→ **Your instructions**
Transcribe the listing underneath, keeping each word exact and omitting the images.

→ **Information**
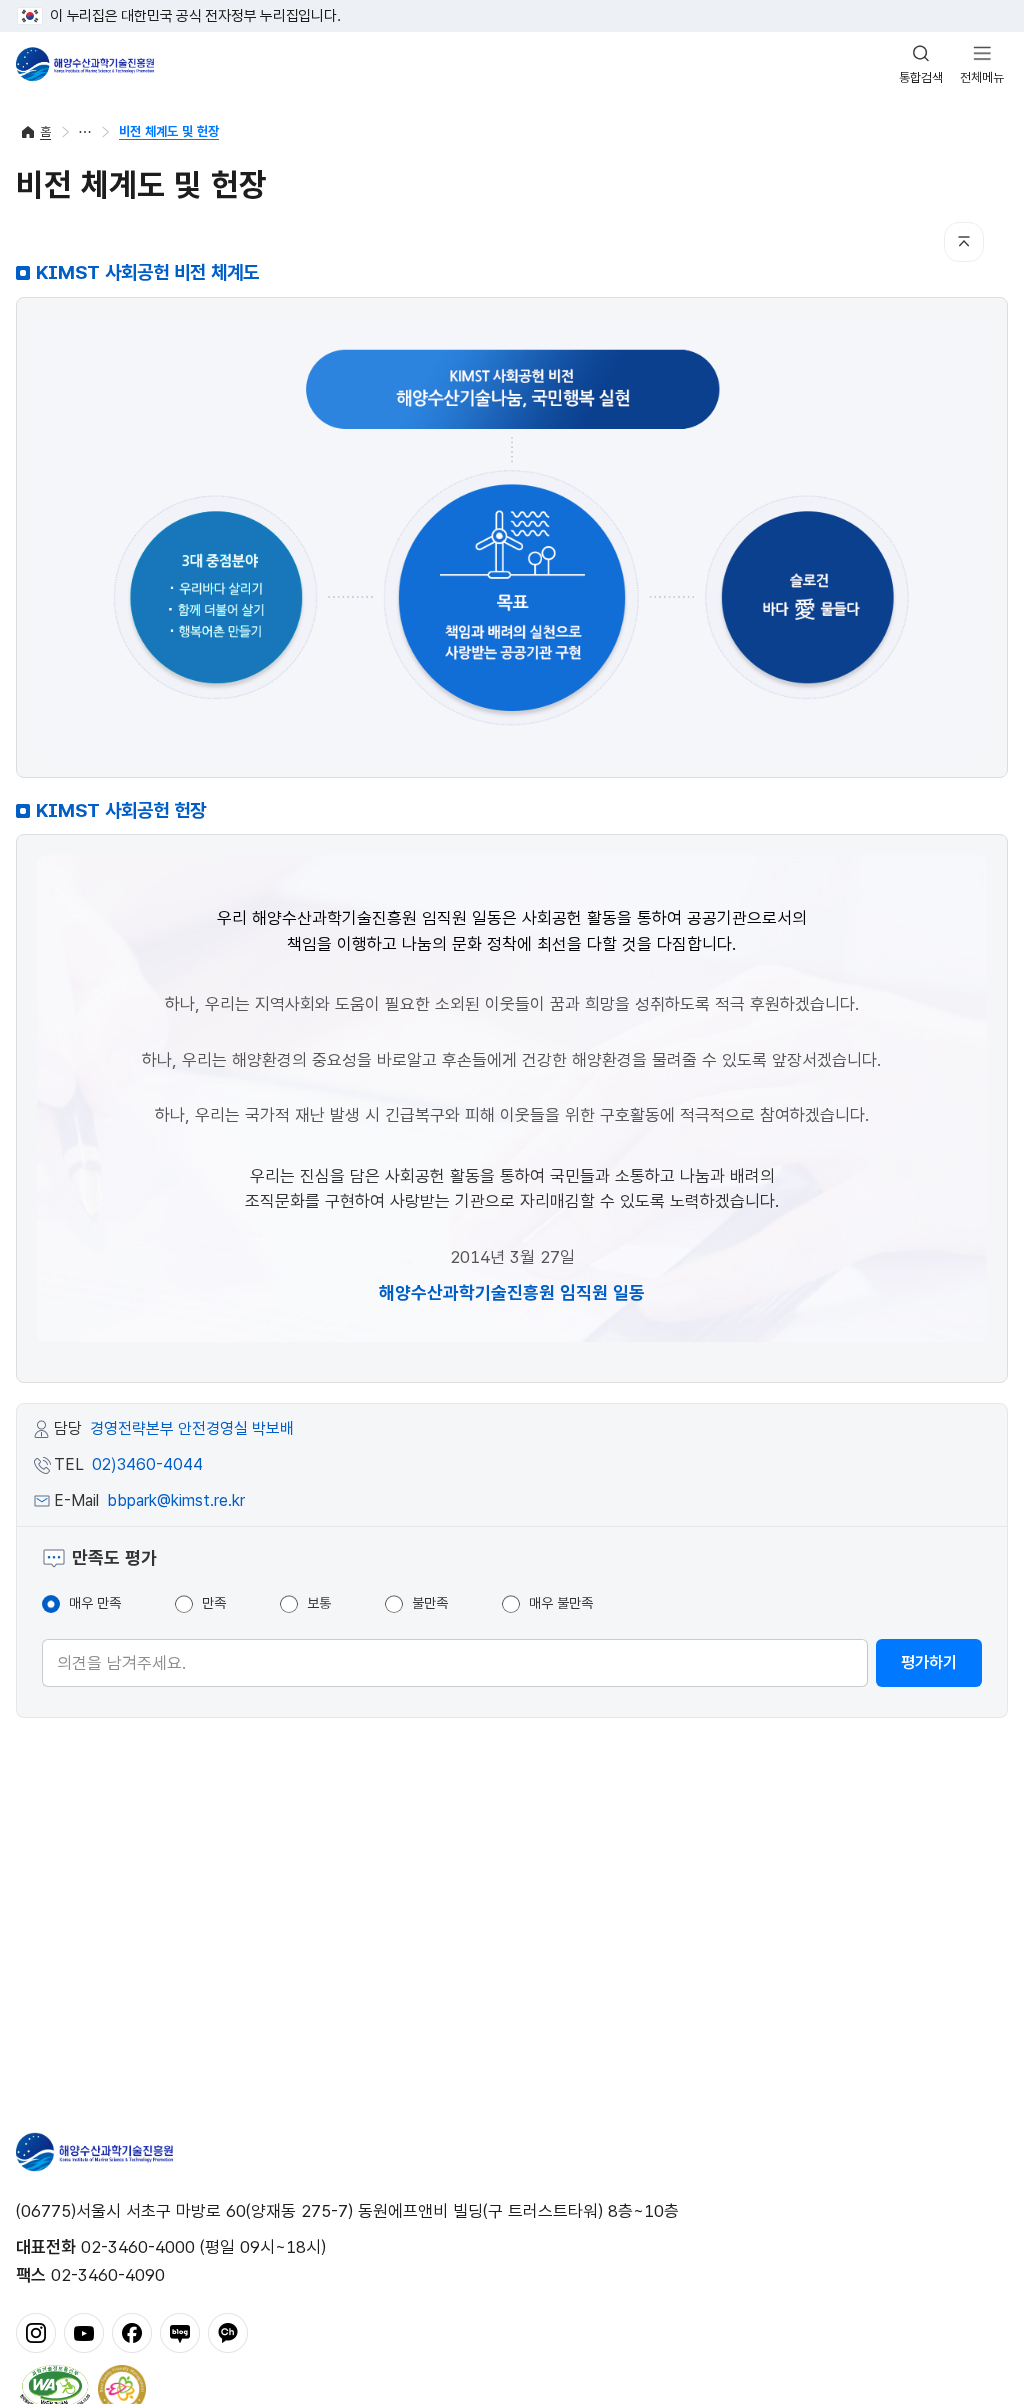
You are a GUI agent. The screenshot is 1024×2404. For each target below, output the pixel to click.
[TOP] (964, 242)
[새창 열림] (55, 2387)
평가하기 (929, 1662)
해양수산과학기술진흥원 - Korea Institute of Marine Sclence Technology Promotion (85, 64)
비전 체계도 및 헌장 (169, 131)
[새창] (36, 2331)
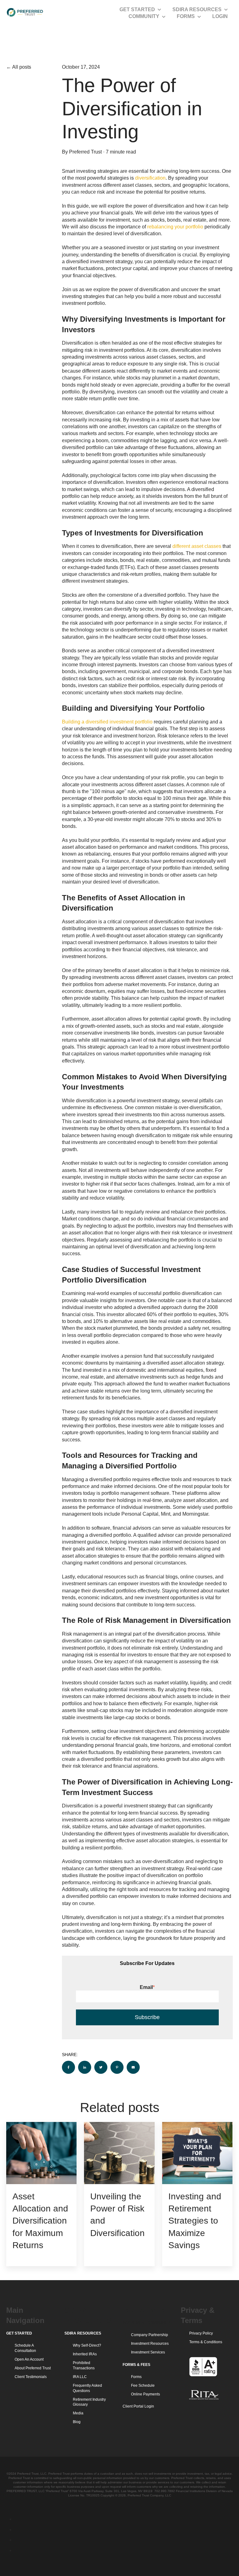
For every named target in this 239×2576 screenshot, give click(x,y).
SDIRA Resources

→ **Exercise solution**
You are a GUI agent. The screenshot is 1024×2404. For each target below, output the pixel to click.
[TOP] (964, 242)
[새창 열림] (55, 2387)
평가하기 (929, 1662)
해양수산과학기술진흥원 - Korea Institute of Marine Sclence Technology Promotion (85, 64)
비전 체계도 및 헌장 (169, 131)
[새창] (36, 2331)
For every named target in this 239×2576 screenshot, give click(x,y).
SDIRA Resources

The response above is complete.